Technical difficulties are frequent and normal in drilling projects of any kind. The progress of AltaRock is significant because it is one of few companies pursuing enhanced, or engineered, geothermal systems. It’s a technology that holds great promise whether going to depth and injecting water into fractured rock so hot the result is steam for turbine drives or simply cycling gas for binary generation.
Two years ago the Massachusetts Institute of Technology study calculated an enhanced method of geothermal power generation could supply 10% of the electricity in the United States. There are also a wide variety of locations, beyond just the limited number of locations that have today’s customary geothermal resources. Add in the binary generation techniques using lower temperatures and that 10% gets much larger.
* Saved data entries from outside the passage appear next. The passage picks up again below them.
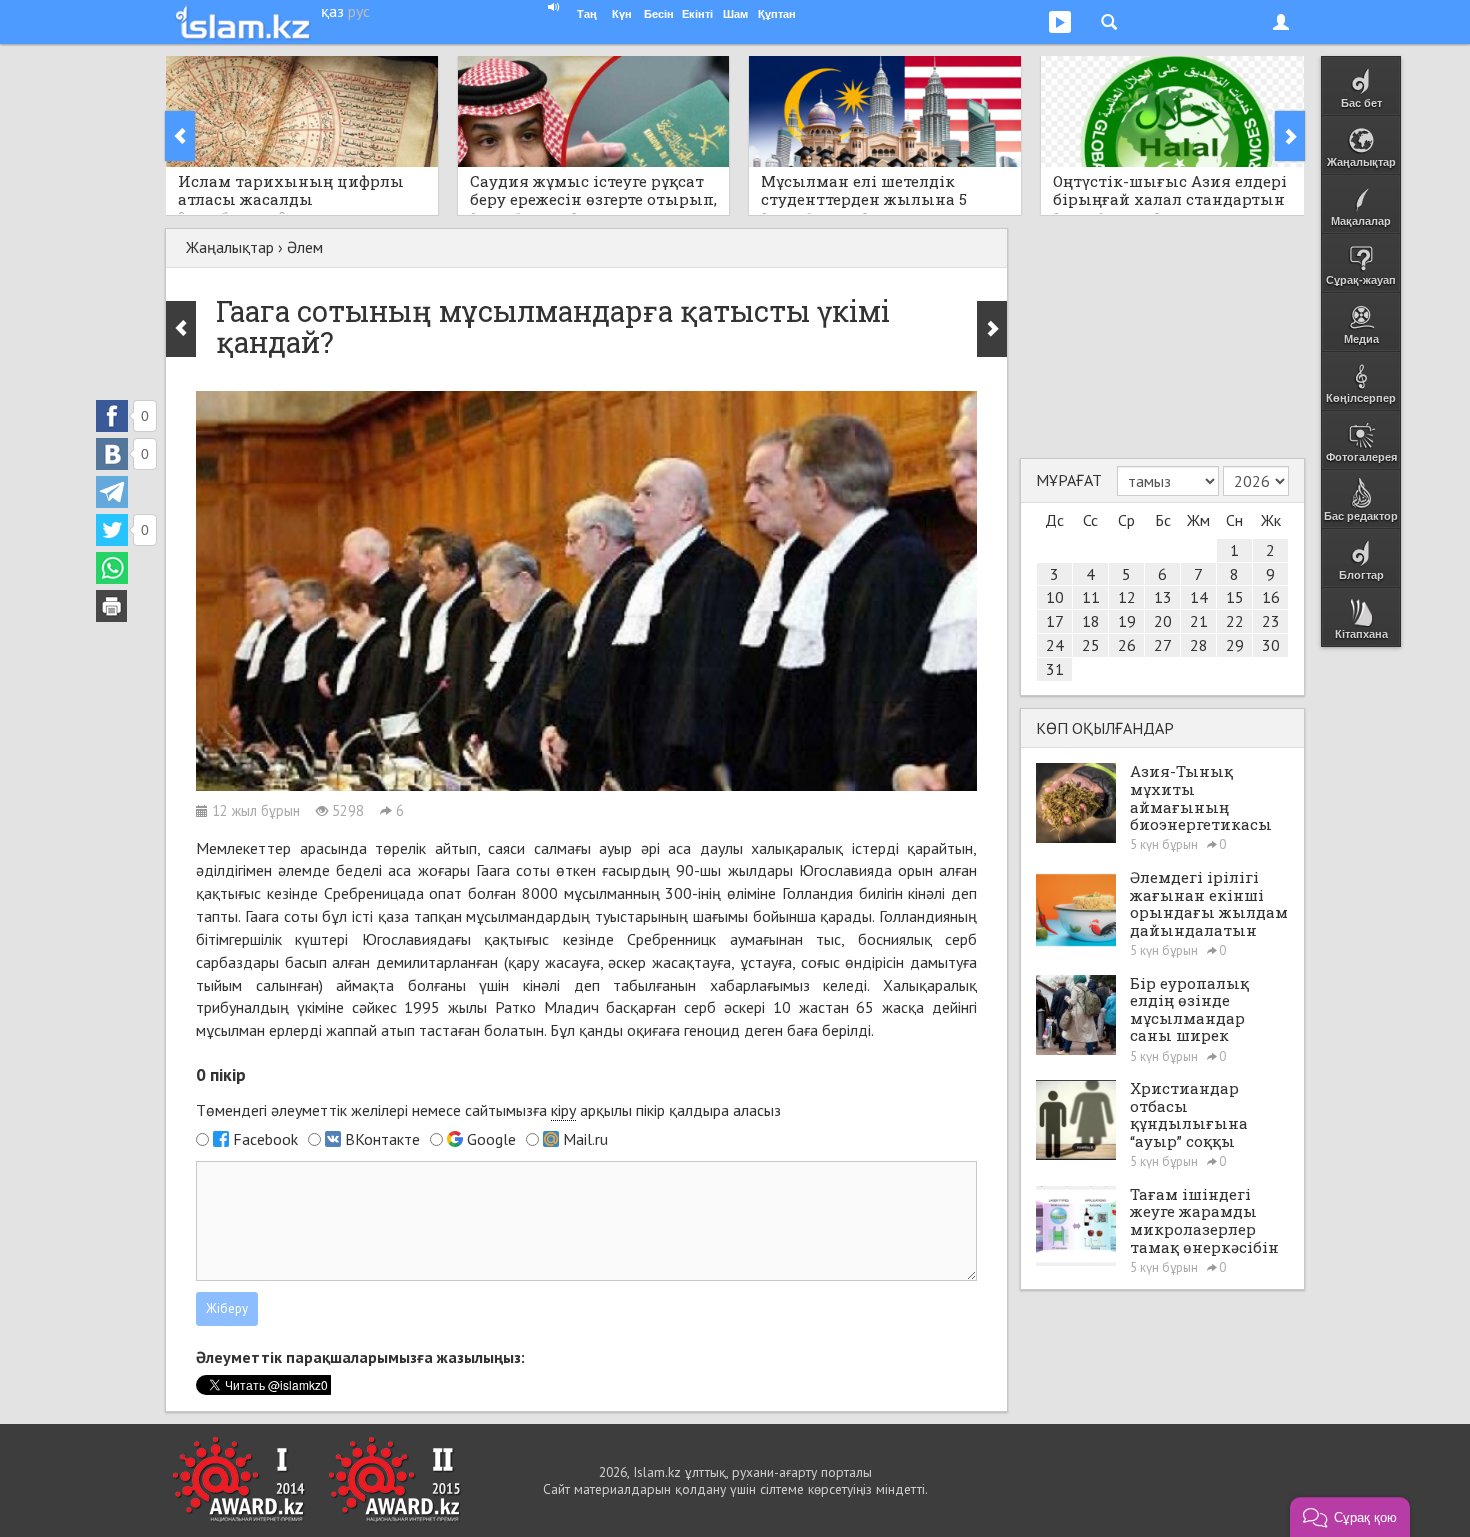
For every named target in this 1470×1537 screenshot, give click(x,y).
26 (1127, 645)
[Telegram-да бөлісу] (112, 492)
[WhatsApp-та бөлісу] (112, 568)
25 (1091, 645)
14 (1199, 597)
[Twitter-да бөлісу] (112, 530)
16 (1271, 597)
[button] (1350, 1517)
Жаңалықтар (230, 247)
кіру (563, 1110)
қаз (332, 11)
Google (491, 1139)
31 (1055, 669)
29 (1235, 645)
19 (1127, 621)
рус (359, 11)
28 (1199, 645)
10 (1055, 597)
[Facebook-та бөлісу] (112, 416)
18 (1091, 621)
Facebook (265, 1139)
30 (1271, 645)
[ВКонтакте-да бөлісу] (112, 454)
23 (1271, 621)
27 (1163, 645)
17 (1055, 621)
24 (1055, 645)
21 (1199, 621)
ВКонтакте (382, 1139)
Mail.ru (585, 1139)
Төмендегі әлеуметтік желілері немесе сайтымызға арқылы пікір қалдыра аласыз (488, 1110)
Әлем (305, 247)
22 (1235, 621)
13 (1163, 597)
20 (1163, 621)
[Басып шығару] (112, 606)
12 (1127, 597)
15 (1235, 597)
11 (1091, 597)
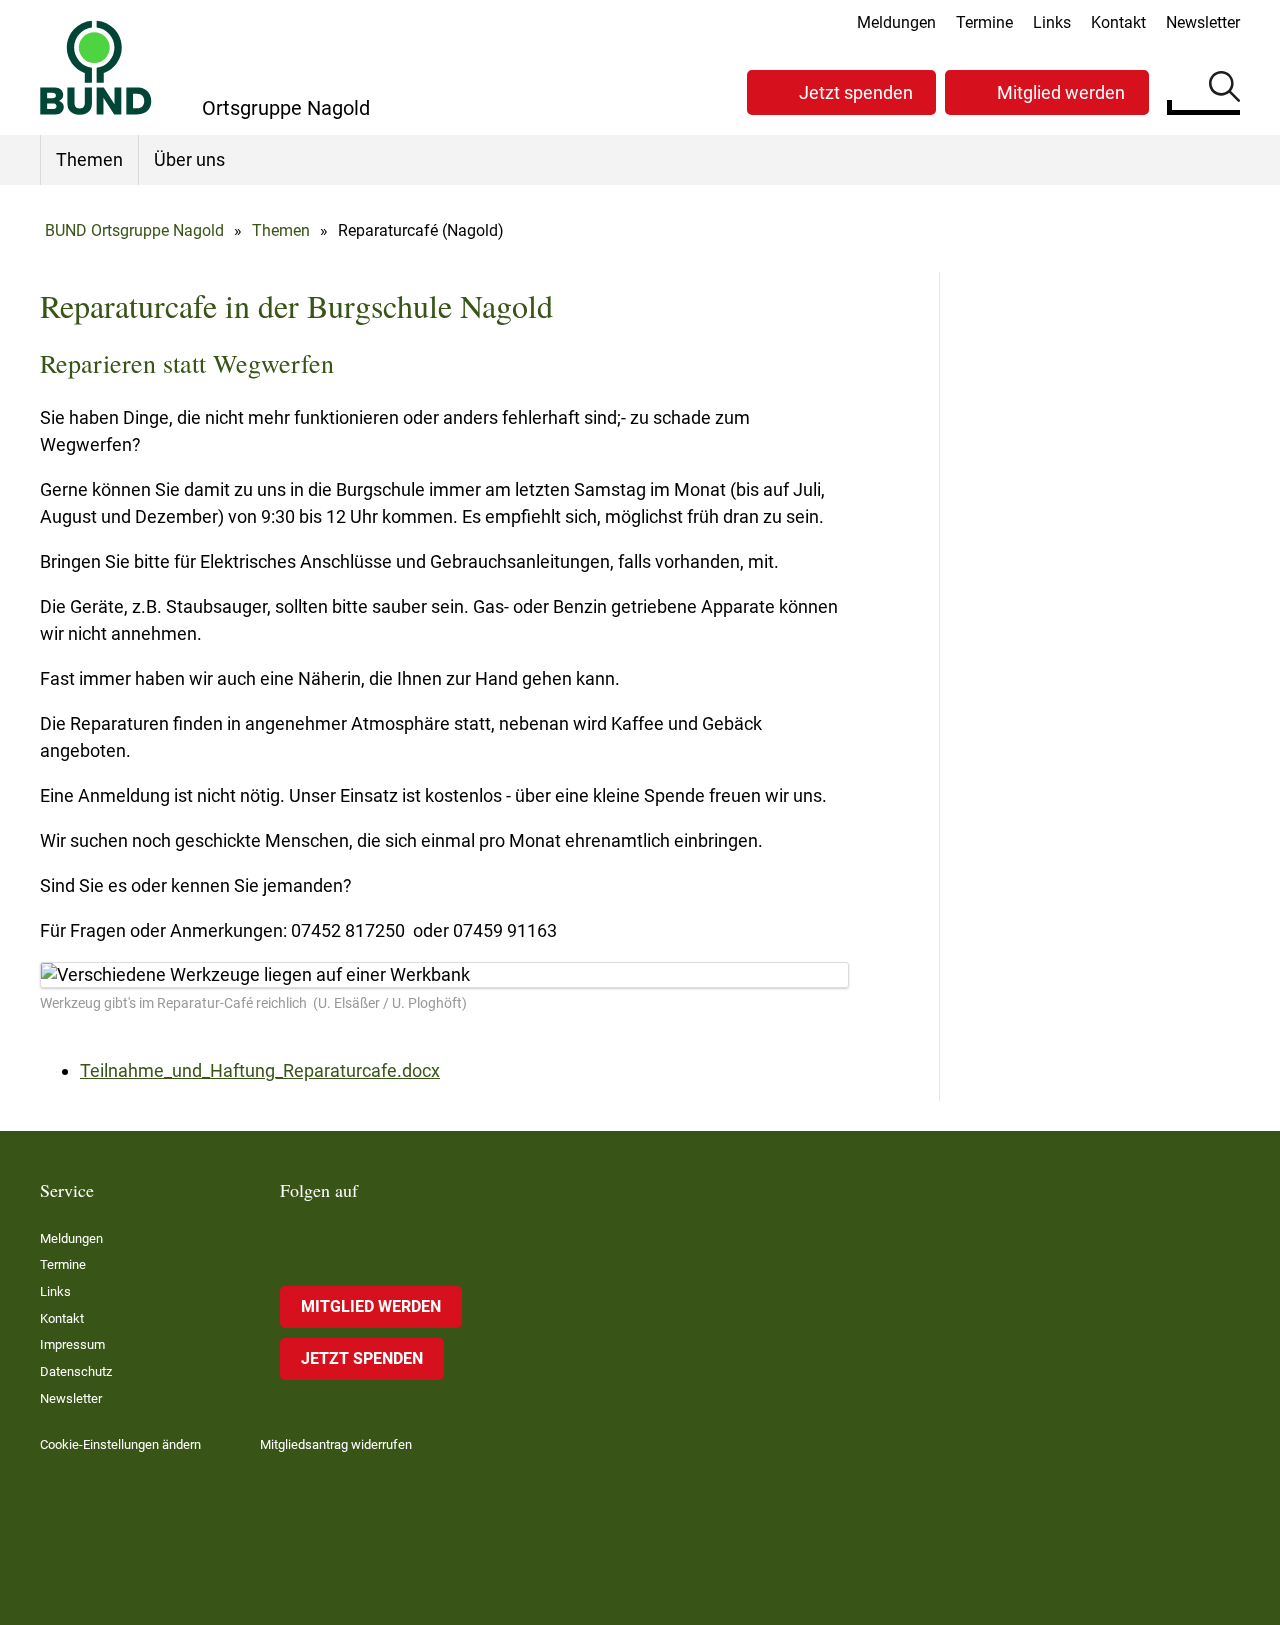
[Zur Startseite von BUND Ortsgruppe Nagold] (96, 67)
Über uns (189, 159)
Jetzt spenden (856, 92)
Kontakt (1118, 22)
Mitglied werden (1061, 92)
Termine (984, 22)
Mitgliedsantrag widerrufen (336, 1444)
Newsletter (1203, 22)
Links (1052, 22)
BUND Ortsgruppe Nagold (134, 230)
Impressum (72, 1344)
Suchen (1224, 90)
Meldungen (896, 22)
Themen (89, 159)
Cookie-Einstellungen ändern (120, 1444)
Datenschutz (76, 1371)
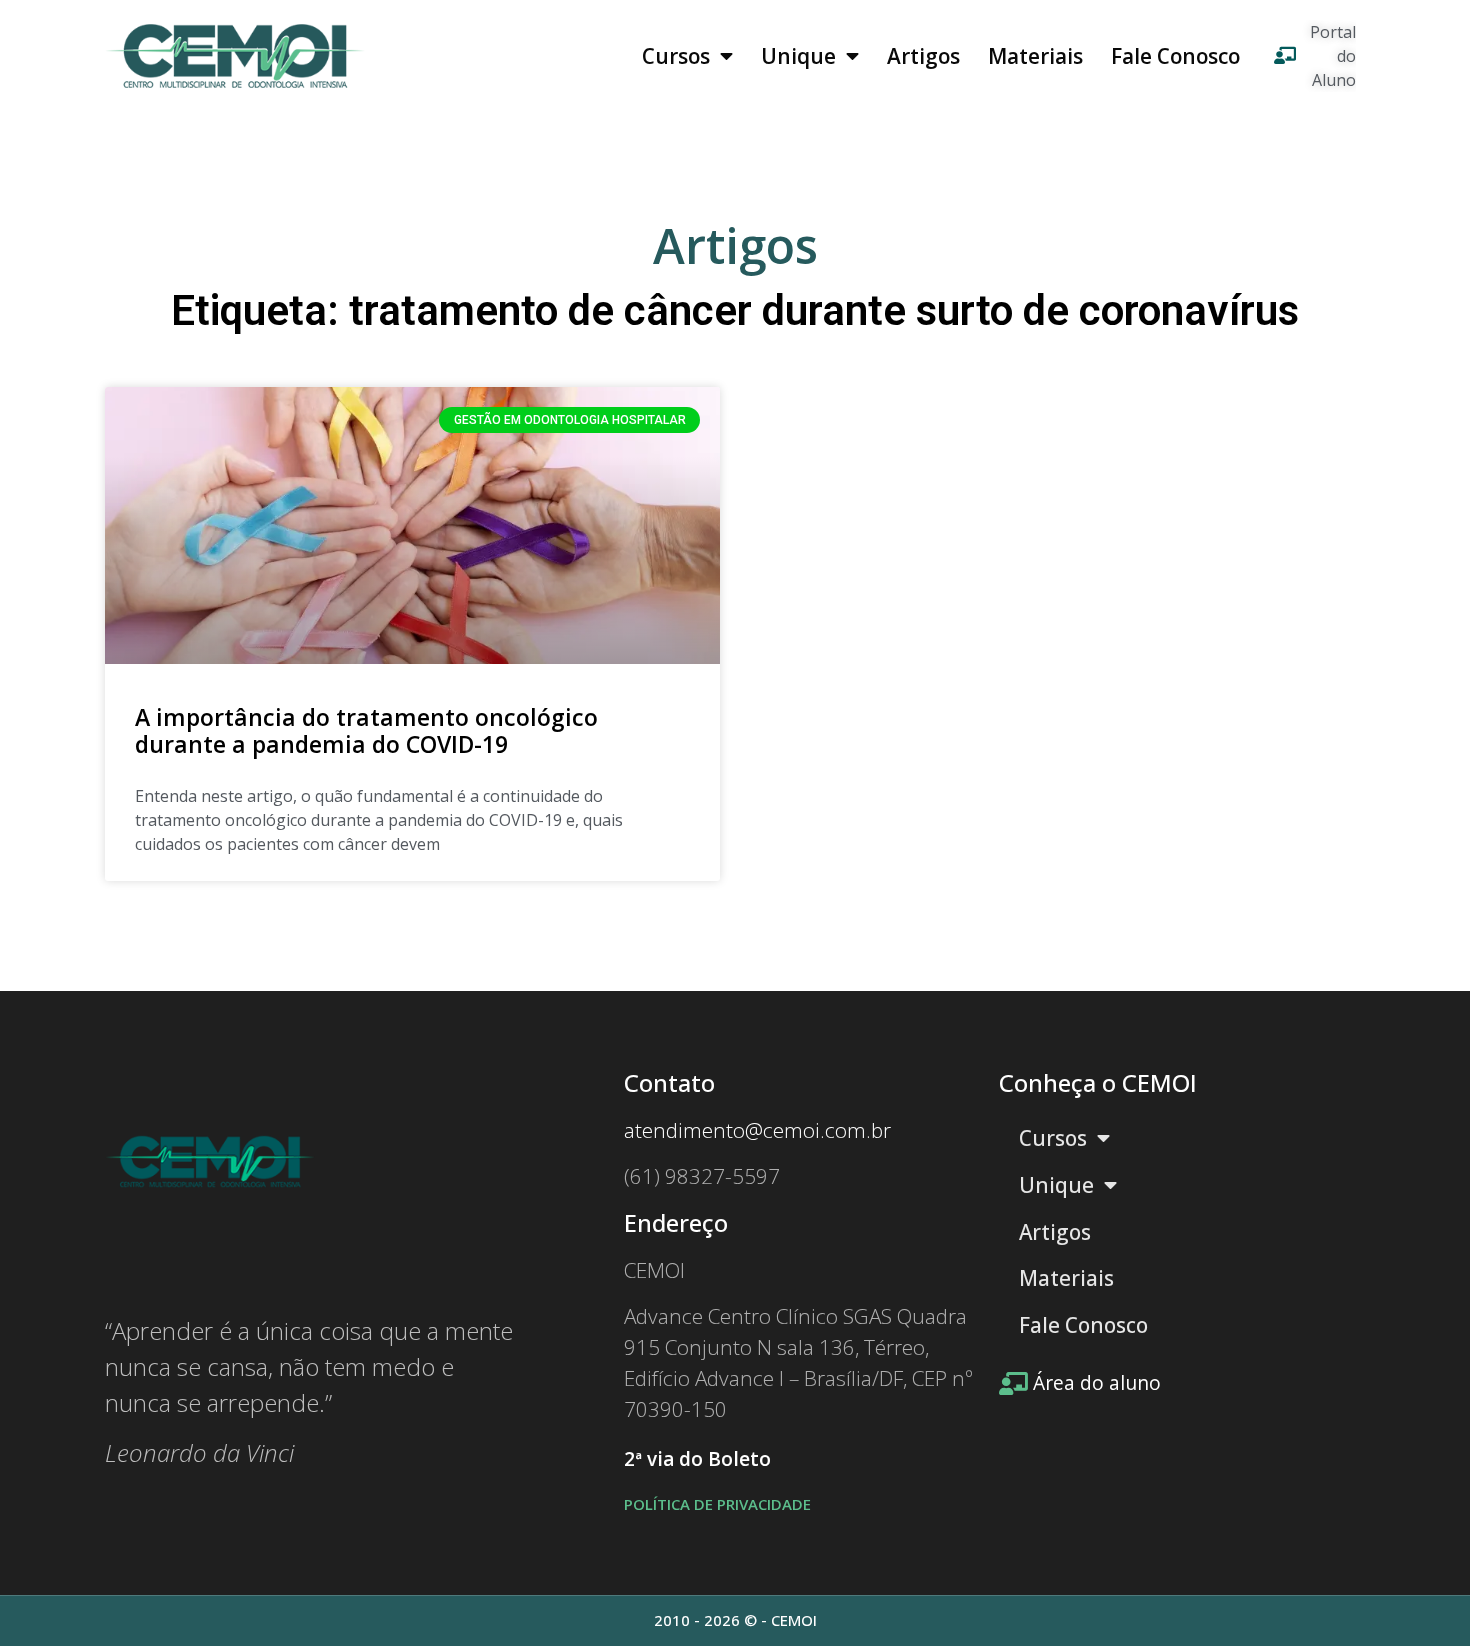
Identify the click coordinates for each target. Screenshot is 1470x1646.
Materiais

AltaRock and its funding partners have an opportunity to learn and produce a great deal op power if the media, public relations, and technology problems can be solved. But the hole has to be drilled, the tests ran and the equipment ran to know.
Maybe there is cause for an earthquake alarm to be raised, but exactly when and why to raise such an alarm is yet to be known with any predictive accuracy. It seems the trial is worthwhile, but has the risk been measured as well? Its just allegations against the science of our time, maybe we should see, and improve the science.
For now the geothermal folks might give some more thought to the binary generation and the drilling locations that might be less difficult. There is a lot of heat down there and the game isn’t really a particular technology, it’s a cost per kilowatt-hour produced vs. the price at the grid that matters.